*What to produce*. Exactly the lines from the one containing "Les infos blog de Luigi (468, 1967)" to the final line below should be output, and no others.

++++++

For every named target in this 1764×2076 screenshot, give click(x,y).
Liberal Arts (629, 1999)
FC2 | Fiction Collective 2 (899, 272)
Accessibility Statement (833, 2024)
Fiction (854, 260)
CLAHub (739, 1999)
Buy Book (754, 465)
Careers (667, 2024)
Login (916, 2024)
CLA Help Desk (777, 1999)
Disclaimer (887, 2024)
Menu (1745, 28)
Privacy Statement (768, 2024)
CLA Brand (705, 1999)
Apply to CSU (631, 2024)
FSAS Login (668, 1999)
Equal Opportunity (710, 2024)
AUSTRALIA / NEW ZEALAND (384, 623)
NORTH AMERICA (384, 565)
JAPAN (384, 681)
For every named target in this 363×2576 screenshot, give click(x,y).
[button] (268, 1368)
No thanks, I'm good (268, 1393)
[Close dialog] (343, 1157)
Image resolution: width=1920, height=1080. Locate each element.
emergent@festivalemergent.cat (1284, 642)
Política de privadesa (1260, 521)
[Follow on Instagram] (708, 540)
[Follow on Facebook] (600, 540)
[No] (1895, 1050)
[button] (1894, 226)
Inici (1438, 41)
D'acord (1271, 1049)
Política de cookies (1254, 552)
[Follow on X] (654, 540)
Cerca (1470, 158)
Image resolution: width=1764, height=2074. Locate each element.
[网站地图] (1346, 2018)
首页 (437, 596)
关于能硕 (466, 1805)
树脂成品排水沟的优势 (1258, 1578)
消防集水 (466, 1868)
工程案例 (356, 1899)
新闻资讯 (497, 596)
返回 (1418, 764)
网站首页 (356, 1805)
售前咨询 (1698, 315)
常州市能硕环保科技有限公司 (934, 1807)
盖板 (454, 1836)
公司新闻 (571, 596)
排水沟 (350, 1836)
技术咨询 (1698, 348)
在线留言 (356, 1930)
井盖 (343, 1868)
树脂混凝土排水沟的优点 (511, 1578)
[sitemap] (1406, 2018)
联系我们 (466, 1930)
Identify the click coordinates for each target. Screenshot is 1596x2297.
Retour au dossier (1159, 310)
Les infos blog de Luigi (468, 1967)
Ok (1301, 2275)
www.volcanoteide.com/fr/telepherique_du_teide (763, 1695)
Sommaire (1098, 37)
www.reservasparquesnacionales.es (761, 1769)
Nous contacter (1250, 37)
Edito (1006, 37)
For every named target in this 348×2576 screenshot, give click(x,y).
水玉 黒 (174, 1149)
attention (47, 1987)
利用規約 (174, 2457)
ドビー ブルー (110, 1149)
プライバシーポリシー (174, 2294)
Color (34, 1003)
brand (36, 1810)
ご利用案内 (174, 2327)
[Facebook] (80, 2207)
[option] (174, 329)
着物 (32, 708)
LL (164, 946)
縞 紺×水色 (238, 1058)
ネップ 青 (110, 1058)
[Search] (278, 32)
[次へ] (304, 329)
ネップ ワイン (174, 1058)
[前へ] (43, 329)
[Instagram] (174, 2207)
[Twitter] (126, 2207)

++++++

*The answer*.
Les infos blog de Luigi (468, 1967)
Ok (1301, 2275)
www.volcanoteide.com/fr/telepherique_du_teide (763, 1695)
Sommaire (1098, 37)
www.reservasparquesnacionales.es (761, 1769)
Nous contacter (1250, 37)
Edito (1006, 37)
For every named target in this 348×2576 screenshot, give click(x,y).
水玉 黒 (174, 1149)
attention (47, 1987)
利用規約 (174, 2457)
ドビー ブルー (110, 1149)
プライバシーポリシー (174, 2294)
Color (34, 1003)
brand (36, 1810)
ご利用案内 (174, 2327)
[Facebook] (80, 2207)
[option] (174, 329)
着物 (32, 708)
LL (164, 946)
縞 紺×水色 (238, 1058)
ネップ 青 (110, 1058)
[Search] (278, 32)
[次へ] (304, 329)
ネップ ワイン (174, 1058)
[前へ] (43, 329)
[Instagram] (174, 2207)
[Twitter] (126, 2207)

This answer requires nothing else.